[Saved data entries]
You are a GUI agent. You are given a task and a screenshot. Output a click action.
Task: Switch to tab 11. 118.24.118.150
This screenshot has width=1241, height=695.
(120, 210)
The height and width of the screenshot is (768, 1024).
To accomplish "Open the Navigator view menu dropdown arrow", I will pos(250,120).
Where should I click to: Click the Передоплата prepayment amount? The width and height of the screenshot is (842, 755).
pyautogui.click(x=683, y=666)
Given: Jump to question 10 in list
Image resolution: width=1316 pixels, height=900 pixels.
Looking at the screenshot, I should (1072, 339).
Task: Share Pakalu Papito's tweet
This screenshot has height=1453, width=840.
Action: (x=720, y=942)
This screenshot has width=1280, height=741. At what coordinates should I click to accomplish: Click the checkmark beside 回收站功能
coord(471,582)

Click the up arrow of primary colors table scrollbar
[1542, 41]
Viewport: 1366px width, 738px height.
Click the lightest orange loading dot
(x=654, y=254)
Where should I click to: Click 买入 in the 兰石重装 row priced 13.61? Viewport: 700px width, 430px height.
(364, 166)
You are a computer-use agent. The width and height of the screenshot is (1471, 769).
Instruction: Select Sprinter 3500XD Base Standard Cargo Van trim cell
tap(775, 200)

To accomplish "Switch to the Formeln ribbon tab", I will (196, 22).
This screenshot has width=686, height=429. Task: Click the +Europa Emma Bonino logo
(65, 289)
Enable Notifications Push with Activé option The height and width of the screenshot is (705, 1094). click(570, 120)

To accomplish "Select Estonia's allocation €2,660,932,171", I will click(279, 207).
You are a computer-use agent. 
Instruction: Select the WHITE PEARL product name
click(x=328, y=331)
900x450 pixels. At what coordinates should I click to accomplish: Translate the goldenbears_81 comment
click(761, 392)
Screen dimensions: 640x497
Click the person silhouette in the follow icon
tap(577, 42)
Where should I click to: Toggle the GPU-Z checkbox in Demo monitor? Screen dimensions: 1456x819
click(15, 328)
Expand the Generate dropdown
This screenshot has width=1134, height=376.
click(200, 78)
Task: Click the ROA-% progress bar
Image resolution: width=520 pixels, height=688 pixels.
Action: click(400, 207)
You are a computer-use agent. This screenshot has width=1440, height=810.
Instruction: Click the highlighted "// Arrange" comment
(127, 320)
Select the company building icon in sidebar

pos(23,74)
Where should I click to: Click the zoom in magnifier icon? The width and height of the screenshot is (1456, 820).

Work order:
Take the entries above and return all of them exactly.

Reply to the exercise:
You are a GUI agent. You are given a task and a screenshot. Output a click action.
Task: Switch to tab 11. 118.24.118.150
This screenshot has width=1241, height=695.
(120, 210)
The height and width of the screenshot is (768, 1024).
To accomplish "Open the Navigator view menu dropdown arrow", I will pos(250,120).
Where should I click to: Click the Передоплата prepayment amount? The width and height of the screenshot is (842, 755).
pyautogui.click(x=683, y=666)
Given: Jump to question 10 in list
Image resolution: width=1316 pixels, height=900 pixels.
Looking at the screenshot, I should (1072, 339).
Task: Share Pakalu Papito's tweet
This screenshot has height=1453, width=840.
Action: (x=720, y=942)
This screenshot has width=1280, height=741. At what coordinates should I click to accomplish: Click the checkmark beside 回收站功能
coord(471,582)

Click the up arrow of primary colors table scrollbar
[1542, 41]
Viewport: 1366px width, 738px height.
Click the lightest orange loading dot
(x=654, y=254)
Where should I click to: Click 买入 in the 兰石重装 row priced 13.61? Viewport: 700px width, 430px height.
(364, 166)
You are a computer-use agent. The width and height of the screenshot is (1471, 769).
Instruction: Select Sprinter 3500XD Base Standard Cargo Van trim cell
tap(775, 200)

To accomplish "Switch to the Formeln ribbon tab", I will (196, 22).
This screenshot has width=686, height=429. Task: Click the +Europa Emma Bonino logo
(65, 289)
Enable Notifications Push with Activé option The height and width of the screenshot is (705, 1094). click(570, 120)

To accomplish "Select Estonia's allocation €2,660,932,171", I will click(279, 207).
You are a computer-use agent. 
Instruction: Select the WHITE PEARL product name
click(x=328, y=331)
900x450 pixels. At what coordinates should I click to accomplish: Translate the goldenbears_81 comment
click(761, 392)
Screen dimensions: 640x497
Click the person silhouette in the follow icon
tap(577, 42)
Where should I click to: Toggle the GPU-Z checkbox in Demo monitor? Screen dimensions: 1456x819
click(15, 328)
Expand the Generate dropdown
This screenshot has width=1134, height=376.
click(200, 78)
Task: Click the ROA-% progress bar
Image resolution: width=520 pixels, height=688 pixels.
Action: click(400, 207)
You are a computer-use agent. This screenshot has width=1440, height=810.
Instruction: Click the highlighted "// Arrange" comment
(127, 320)
Select the company building icon in sidebar

pos(23,74)
Where should I click to: Click the zoom in magnifier icon? The width and height of the screenshot is (1456, 820).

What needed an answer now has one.